After revealing to Le Monde, at the beginning of February, that she had suffered “psychological or physical violence” from Benoît Jacquot, French actress Isild Le Besco spoke in an interview with Le Parisien, Thursday February 22, on “the “destructive influence” that she claims to have suffered from the director and on this liberation of speech which “is historic [and] necessary”.
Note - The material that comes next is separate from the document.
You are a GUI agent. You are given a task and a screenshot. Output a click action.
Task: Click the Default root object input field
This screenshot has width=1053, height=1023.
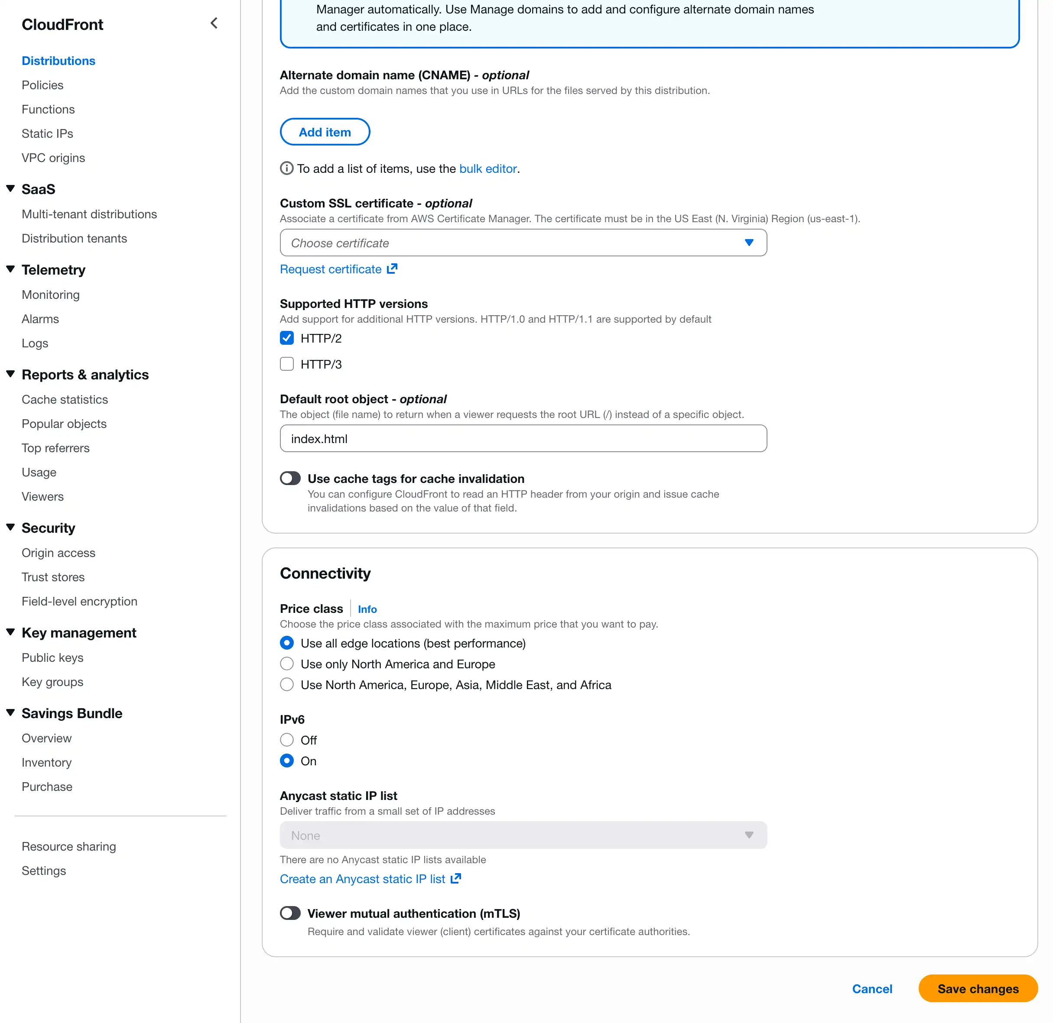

She met Mr. Jacquot in 1999 during the filming of the film Sade, her first major role. The actress, then aged 16, and the 52-year-old director then began a relationship which lasted several years, until the film The Intouchable (2006). “On the surface, it was a relationship nourishing beautiful films and, for me, the discovery of a world. But inside, it was also a destructive influence, a loss of self. Psychological violence, above all,” assures Isild Le Besco in Le Parisien.
“Benoît Jacquot thought he knew better than me who I was and what I thought. (…) For example, he was constantly telling me that I was fat. There was also physical violence, sometimes out of anger,” she continues. The director of five feature films – Demi-Tarif, Charly, Bas-Fonds, La Belle Occasion and Une famille – affirms that this relationship “was constitutive of [her] personality”. “A right of way begets other rights of way. Afterwards, I experienced even worse things with other men because I was ready to crush myself for someone,” she explains.
“Probable” complaint
Isild Le Besco also discusses his meeting with another French director implicated in recent weeks, Jacques Doillon. While she was preparing a role for Carrément à l’Ouest, released in 2001, the actress claims to have been “fired from the film” because she had “refused [the] advances” of the director. “He literally plundered me, and not just my work,” she accuses.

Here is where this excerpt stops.